AgentSLR: Automating Systematic Literature Reviews in Epidemiology with Agentic AI
An open-source AI agent pipeline achieves human-level accuracy while delivering a 58x speed-up for systematic reviews.
A collaborative research team from institutions including the University of Oxford and MIT has published a groundbreaking paper on arXiv detailing AgentSLR, an open-source agentic AI pipeline designed to fully automate systematic literature reviews (SLRs). The system tackles the entire workflow—from article retrieval and screening to data extraction and final report synthesis—for epidemiological studies. In a rigorous validation against expert-curated ground truth data covering nine WHO-designated priority pathogens, AgentSLR achieved performance metrics comparable to human researchers. The most staggering result was a 58x reduction in time, collapsing a process that typically takes around 7 weeks down to approximately 20 hours.
The study also conducted a comparative analysis of five frontier large language models (LLMs) to power the agents, revealing that performance on complex SLR tasks is driven less by raw model size or inference cost and more by each model's distinctive reasoning and instruction-following capabilities.
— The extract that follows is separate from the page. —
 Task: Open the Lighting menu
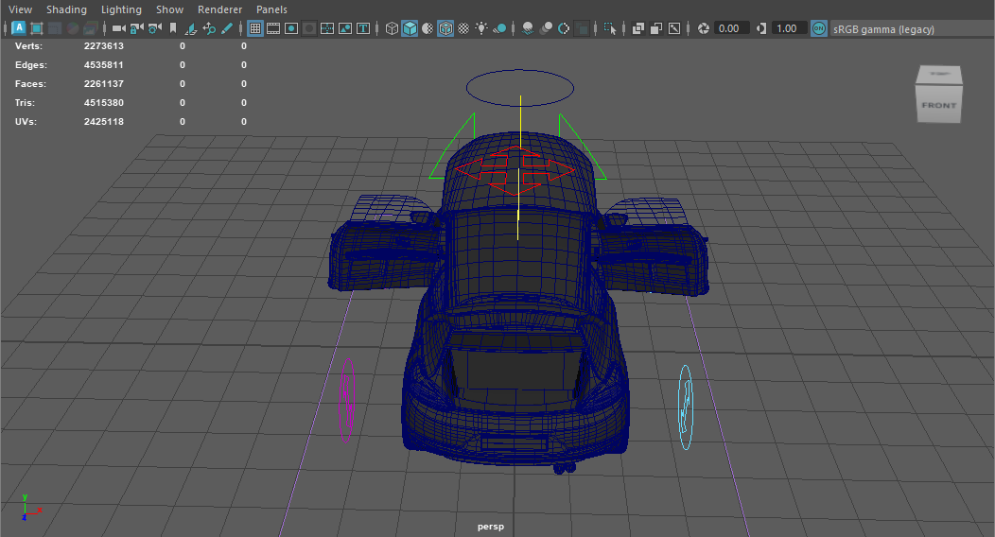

Through human-in-the-loop validation, the researchers identified key failure modes, providing a roadmap for future improvements. The findings conclusively demonstrate that orchestrating multiple AI agents (AI systems that can take sequential actions) can overcome bottlenecks in evidence-based policy and research, offering a scalable solution to a critical, time-intensive scientific process. The pipeline is open-source, paving the way for adaptation to other specialized fields beyond epidemiology.
- Achieves human-comparable accuracy in automating the full SLR workflow, from retrieval to synthesis.
- Delivers a 58x speed-up, reducing a typical 7-week review process to just 20 hours.
- Performance depends on specific LLM capabilities, not just model size, as shown in a 5-model comparison.
Why It Matters
This could dramatically accelerate evidence-based policy and medical research, turning months of work into days.